Still, a few scenes are legitimately spectacular; I loved Wick’s battle with an unkillable Sumo-sized assailant and the subway-terminal gunfight involving silencers, with the passers-by not noticing the bullets whizzing past them. While the plot is little more than “Wick comes out of retirement again,” there are loads of engaging details (especially the old-timey telephone-operator system) and supporting figures, with the topnotch cast including Ian McShane, Lance Reddick, Peter Serafinowicz, a silent Ruby Rose, and Reeves’ Matrix co-star Laurence Fishburne, who delivers as close to a Samuel L. Jackson performance as we’re likely to get from him. And with the final 20 minutes echoing both Touch of Evil and Angels in America, the movie is nothing if not ambitious. Hopefully, though, chapter three will give us a Wick that doesn’t so routinely lose its fire.
THE LEGO BATMAN MOVIE
So as not to bury the lede, let me state that The Lego Batman Movie is, for the most part, a lot of fun.
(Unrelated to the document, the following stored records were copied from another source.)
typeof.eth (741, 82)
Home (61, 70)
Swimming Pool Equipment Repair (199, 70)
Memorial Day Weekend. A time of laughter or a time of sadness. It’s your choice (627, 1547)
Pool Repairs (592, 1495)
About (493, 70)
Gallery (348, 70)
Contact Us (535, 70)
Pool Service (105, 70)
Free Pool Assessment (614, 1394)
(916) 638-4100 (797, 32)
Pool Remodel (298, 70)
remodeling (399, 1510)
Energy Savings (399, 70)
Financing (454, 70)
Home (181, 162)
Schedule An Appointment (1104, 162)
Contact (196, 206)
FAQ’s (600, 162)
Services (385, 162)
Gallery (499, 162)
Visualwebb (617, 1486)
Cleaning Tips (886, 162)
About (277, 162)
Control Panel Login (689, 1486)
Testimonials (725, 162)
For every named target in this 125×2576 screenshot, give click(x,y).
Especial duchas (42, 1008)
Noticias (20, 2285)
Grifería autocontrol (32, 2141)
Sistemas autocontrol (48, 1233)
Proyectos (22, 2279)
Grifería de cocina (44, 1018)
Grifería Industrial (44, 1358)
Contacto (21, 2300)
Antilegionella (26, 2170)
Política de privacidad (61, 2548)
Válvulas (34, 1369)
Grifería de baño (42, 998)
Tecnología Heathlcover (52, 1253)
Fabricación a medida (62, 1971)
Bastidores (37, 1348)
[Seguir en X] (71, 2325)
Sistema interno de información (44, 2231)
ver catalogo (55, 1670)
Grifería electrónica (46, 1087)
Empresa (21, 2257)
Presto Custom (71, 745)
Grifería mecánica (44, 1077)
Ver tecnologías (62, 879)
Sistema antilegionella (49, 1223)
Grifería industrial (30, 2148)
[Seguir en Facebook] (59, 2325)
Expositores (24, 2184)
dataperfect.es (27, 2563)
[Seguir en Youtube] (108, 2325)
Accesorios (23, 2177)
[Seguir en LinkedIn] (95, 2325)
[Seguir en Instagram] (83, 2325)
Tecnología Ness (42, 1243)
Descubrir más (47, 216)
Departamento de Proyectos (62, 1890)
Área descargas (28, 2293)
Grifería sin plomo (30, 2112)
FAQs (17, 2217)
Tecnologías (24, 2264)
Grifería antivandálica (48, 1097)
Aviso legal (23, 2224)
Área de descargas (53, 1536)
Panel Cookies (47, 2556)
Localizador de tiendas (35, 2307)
Returning to his film-stealing role from 2014’s The Lego Movie, Will Arnett is a consistent riot as a relentlessly self-aggrandizing Dark Knight, and director Chris McKay and his quintet of screenwriters make frequently marvelous comedic hay out of 78 years of superhero mythology. (The Justice League cameo and Robin’s transition into Nightwing are handled with particular deftness.) The jokes fly fast and furious; the vocal talents led by Ralph Fiennes, Rosario Dawson, and Arnett’s Arrested Development nephew Michael Cera are winning; the references are dizzying and oftentimes delightfully obscure (The Condiment King? Must Love Dogs?). Yet for too much of its length, this parody of comic-book blockbusters proves inseparable from the genuine article, with the action set pieces, even the satiric ones, as boring as they generally are in any number of Marvel and DC efforts, and the effects lacking the colored-block tactility that made the original so novel and visually arresting. I’d have happily traded all of the film’s action-packed Bat-mania for just a few more simple, hysterical scenes of our antihero microwaving lobster thermidor or cackling at the romantic conclusion to Jerry Maguire. But with The Lego Ninjago Movie due in mere months, don’t expect this toy-commercial-in-franchise-form to get subtler any time soon.